## BRIEF
Your output should be the lines of the entries below, exactly, from the first one through the line that holds "You are a GUI agent. The screenshot is 1024×1459.".

------------------------------

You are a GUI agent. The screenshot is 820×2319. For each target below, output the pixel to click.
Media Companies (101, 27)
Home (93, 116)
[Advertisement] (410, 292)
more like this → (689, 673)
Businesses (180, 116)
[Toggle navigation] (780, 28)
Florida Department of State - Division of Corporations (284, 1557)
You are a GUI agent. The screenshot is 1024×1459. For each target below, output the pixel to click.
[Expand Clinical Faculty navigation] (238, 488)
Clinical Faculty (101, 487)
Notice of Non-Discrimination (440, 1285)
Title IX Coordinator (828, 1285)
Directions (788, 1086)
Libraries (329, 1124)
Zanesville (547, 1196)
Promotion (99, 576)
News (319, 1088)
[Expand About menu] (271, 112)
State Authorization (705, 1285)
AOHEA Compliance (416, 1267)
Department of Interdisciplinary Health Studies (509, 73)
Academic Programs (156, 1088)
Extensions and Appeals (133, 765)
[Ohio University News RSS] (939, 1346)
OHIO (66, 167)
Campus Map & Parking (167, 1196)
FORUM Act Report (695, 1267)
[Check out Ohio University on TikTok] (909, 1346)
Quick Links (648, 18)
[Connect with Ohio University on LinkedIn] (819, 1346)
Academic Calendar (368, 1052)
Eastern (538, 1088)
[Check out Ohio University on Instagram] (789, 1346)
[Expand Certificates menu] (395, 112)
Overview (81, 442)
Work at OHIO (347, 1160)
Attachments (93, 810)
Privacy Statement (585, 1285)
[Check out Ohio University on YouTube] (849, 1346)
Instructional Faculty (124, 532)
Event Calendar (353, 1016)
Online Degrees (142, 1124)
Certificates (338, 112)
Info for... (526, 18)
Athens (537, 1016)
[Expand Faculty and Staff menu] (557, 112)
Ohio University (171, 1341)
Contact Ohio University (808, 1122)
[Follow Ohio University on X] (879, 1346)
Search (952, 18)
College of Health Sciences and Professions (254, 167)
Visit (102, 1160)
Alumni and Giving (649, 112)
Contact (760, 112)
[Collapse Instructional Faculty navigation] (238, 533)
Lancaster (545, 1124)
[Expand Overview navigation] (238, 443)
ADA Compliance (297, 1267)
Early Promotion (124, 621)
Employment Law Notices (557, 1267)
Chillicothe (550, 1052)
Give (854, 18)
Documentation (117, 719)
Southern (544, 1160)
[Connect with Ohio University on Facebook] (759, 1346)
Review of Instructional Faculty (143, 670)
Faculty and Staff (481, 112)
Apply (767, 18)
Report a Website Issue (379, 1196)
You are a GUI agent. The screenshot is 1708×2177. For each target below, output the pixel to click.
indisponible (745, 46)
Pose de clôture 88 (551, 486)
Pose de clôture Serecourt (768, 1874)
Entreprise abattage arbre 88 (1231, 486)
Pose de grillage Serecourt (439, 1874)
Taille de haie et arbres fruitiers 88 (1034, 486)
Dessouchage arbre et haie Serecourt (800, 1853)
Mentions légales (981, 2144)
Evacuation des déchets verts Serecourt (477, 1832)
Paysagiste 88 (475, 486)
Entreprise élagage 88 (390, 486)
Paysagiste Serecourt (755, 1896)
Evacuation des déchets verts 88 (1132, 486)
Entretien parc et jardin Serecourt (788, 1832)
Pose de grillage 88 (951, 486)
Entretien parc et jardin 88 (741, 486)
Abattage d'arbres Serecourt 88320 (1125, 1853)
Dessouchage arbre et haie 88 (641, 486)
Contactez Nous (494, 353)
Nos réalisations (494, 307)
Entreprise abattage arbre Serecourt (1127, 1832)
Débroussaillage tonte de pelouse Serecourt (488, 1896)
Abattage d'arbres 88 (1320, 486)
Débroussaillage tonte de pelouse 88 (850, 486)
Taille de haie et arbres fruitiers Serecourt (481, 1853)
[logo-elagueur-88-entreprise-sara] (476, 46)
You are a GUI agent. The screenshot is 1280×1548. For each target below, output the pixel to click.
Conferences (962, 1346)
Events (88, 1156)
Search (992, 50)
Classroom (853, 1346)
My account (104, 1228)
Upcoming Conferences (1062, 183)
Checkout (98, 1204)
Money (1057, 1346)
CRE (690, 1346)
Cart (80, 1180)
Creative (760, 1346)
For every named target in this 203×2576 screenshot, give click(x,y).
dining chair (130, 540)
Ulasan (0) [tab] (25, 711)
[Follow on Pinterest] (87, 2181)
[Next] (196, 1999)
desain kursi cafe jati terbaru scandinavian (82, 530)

------------------------------

## SOLUTION FOR THIS TASK
You are a GUI agent. The screenshot is 820×2319. For each target below, output the pixel to click.
Media Companies (101, 27)
Home (93, 116)
[Advertisement] (410, 292)
more like this → (689, 673)
Businesses (180, 116)
[Toggle navigation] (780, 28)
Florida Department of State - Division of Corporations (284, 1557)
You are a GUI agent. The screenshot is 1024×1459. For each target below, output the pixel to click.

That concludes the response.